Render the data as a two-column CSV with the headers "instruction" and "response", one row per item holding its text and its answer, each in a single quoted field with line breaks replaced by spaces. Begin at the line that contains "You are a GUI" and continue through the end of the data, leaving out the pictures.

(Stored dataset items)

════

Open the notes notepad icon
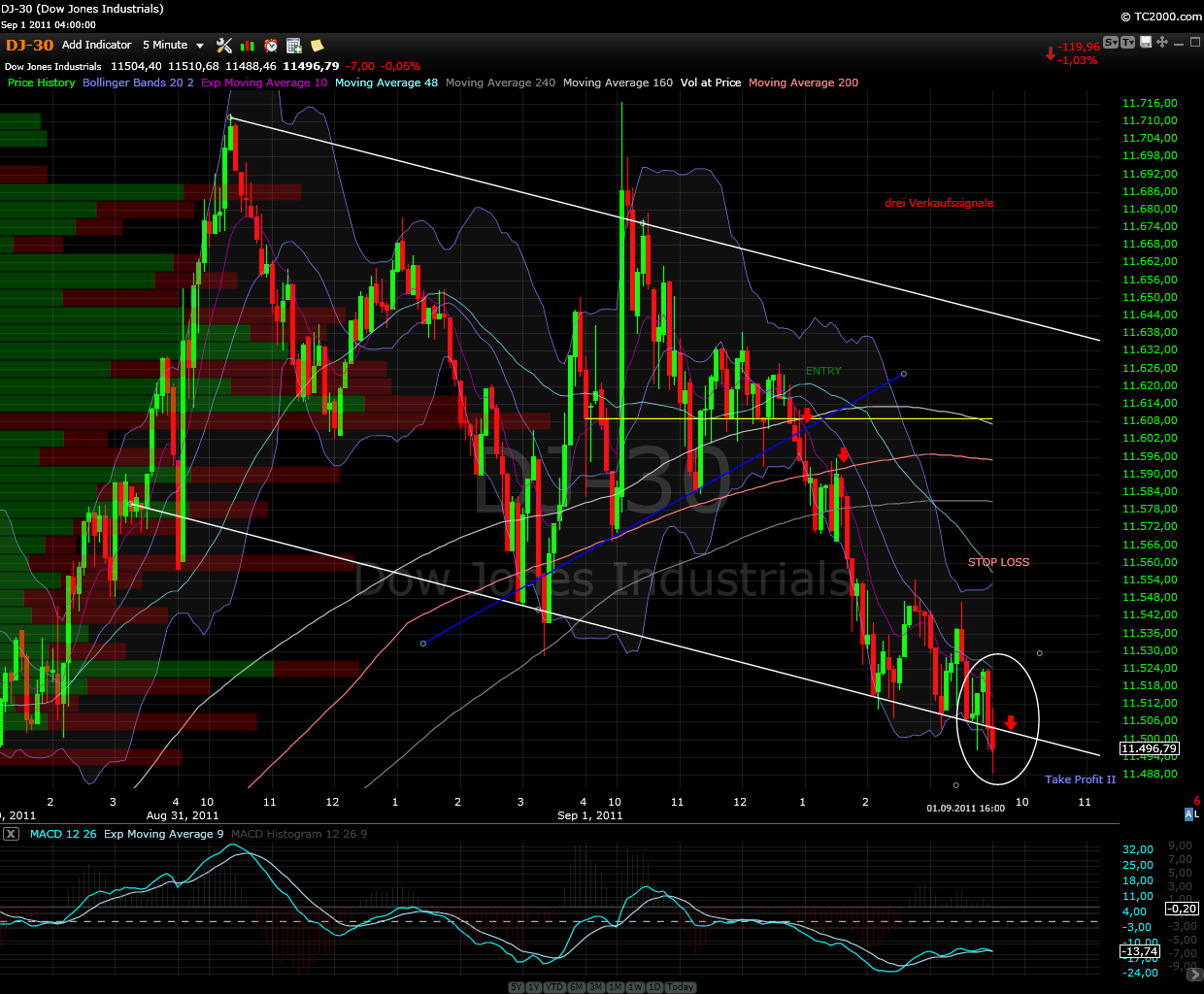The height and width of the screenshot is (994, 1204). tap(317, 46)

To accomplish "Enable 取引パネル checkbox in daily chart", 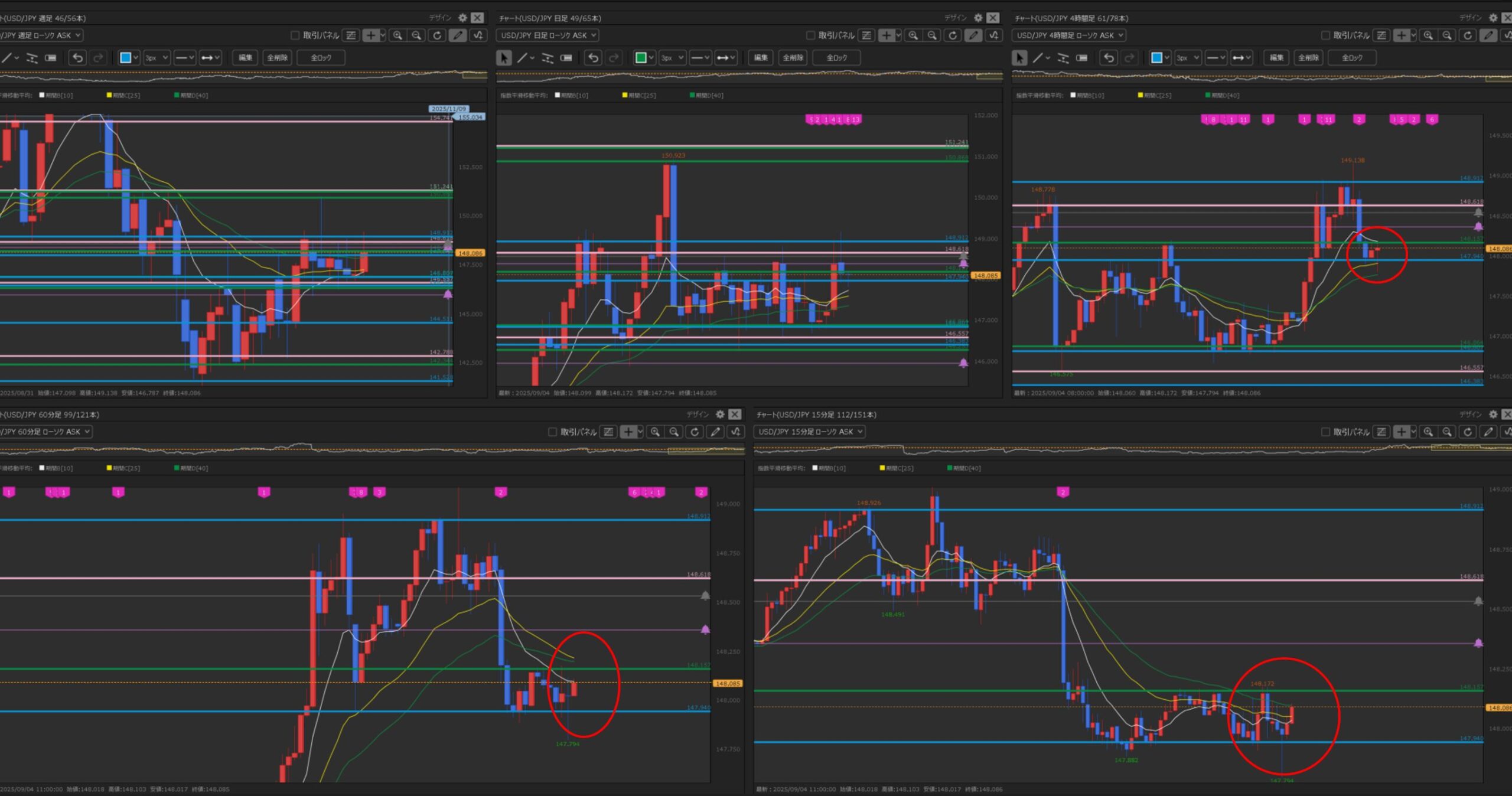I will [x=810, y=35].
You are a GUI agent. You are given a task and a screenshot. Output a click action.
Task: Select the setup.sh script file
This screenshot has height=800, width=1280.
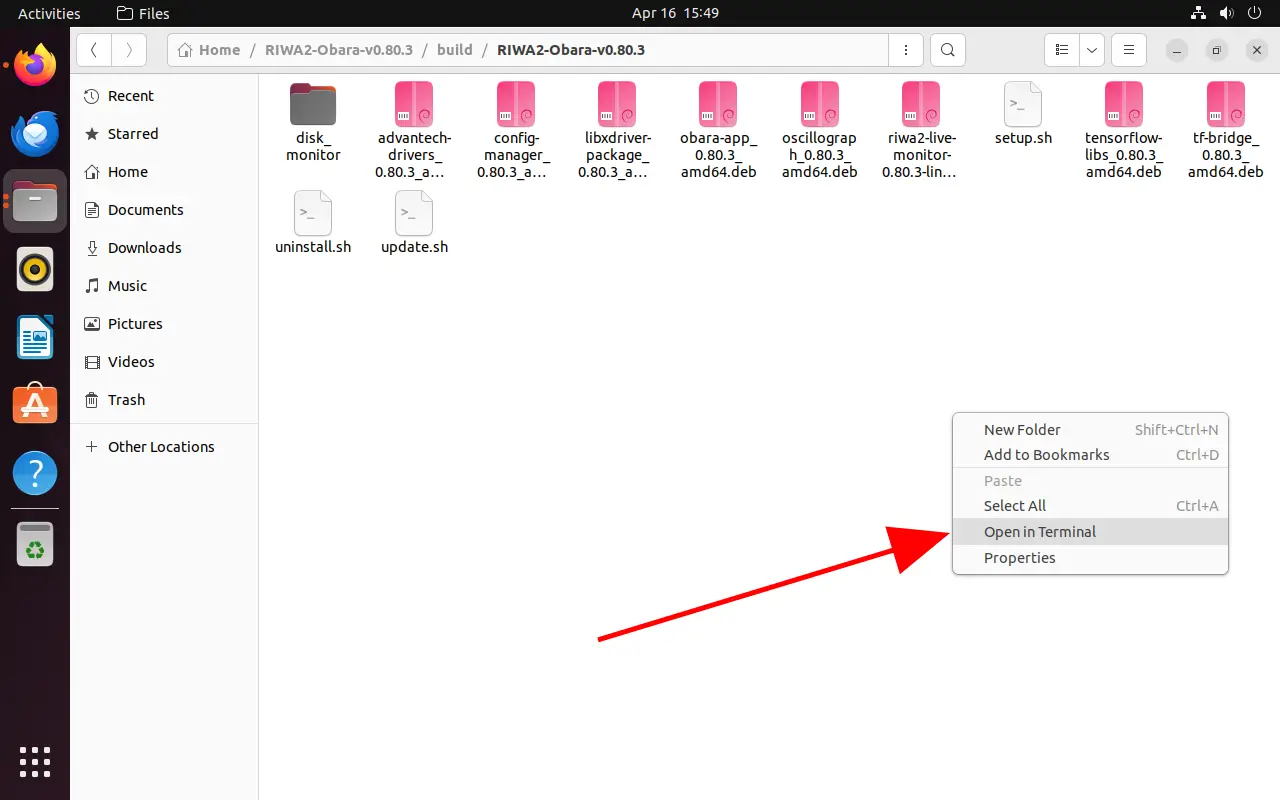[x=1023, y=105]
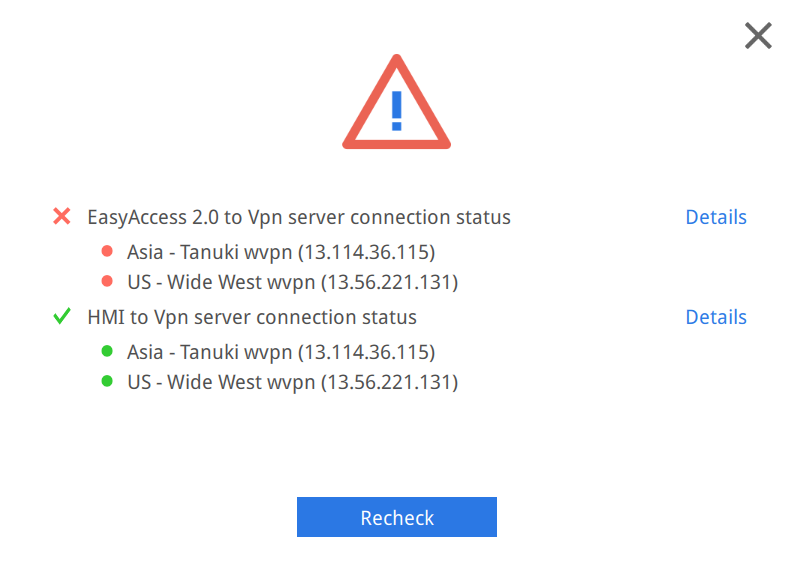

════

• [Solved problem]
instruction,response
"You are a GUI agent. You are given a task and a screenshot. Output a click action. Task: Select the setup.sh script file This screenshot has height=800, width=1280.","[x=1023, y=105]"